The task
Read through the entries below and return each line with the word "computer".
Extracted records START
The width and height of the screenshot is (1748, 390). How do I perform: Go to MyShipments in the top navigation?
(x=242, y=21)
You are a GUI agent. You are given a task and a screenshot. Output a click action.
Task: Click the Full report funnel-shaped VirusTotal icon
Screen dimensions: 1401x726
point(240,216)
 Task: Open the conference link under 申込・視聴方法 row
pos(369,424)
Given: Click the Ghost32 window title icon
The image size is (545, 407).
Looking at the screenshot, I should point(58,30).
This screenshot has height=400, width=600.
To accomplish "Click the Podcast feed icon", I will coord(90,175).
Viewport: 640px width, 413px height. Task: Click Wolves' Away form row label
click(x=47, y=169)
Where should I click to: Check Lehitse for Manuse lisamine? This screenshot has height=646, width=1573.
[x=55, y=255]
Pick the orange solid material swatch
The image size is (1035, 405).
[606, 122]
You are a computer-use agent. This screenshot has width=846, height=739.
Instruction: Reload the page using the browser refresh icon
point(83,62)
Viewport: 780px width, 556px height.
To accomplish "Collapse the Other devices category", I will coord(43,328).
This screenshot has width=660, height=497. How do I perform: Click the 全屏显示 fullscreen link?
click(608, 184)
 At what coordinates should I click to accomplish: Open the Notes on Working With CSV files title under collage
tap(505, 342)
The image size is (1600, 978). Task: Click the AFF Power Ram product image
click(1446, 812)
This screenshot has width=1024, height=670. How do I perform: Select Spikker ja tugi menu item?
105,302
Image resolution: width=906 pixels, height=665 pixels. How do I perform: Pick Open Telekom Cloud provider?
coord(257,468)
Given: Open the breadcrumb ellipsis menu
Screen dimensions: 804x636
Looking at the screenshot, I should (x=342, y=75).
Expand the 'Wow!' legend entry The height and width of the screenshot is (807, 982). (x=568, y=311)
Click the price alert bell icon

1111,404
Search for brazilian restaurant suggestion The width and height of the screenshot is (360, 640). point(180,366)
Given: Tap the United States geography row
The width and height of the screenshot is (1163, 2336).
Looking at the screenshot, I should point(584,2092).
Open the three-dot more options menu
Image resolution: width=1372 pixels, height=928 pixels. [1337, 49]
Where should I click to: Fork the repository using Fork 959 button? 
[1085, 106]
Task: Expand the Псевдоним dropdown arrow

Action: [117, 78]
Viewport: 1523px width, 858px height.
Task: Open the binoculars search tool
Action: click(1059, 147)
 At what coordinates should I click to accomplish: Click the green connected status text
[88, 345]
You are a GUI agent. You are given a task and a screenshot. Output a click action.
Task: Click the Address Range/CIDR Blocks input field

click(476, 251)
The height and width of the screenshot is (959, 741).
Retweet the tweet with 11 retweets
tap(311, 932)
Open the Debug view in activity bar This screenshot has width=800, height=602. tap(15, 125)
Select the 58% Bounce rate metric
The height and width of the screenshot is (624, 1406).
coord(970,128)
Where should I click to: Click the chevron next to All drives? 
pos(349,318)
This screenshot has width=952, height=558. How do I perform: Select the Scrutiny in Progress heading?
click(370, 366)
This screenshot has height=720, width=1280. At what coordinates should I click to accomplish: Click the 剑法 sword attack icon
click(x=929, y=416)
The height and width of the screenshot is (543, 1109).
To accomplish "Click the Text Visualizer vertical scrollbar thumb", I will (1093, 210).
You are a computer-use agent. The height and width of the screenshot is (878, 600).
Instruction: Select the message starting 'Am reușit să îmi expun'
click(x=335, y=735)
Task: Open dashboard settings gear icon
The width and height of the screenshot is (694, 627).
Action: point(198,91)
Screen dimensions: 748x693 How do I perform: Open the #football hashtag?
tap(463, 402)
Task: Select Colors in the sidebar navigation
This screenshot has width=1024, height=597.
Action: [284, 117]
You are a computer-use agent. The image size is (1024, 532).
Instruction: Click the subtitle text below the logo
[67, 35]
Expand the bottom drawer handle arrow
Extracted records END
Response area
You are a computer-use agent. This screenshot has width=846, height=739.
You are a computer-use agent. The height and width of the screenshot is (878, 600).
You are a computer-use agent. The image size is (1024, 532).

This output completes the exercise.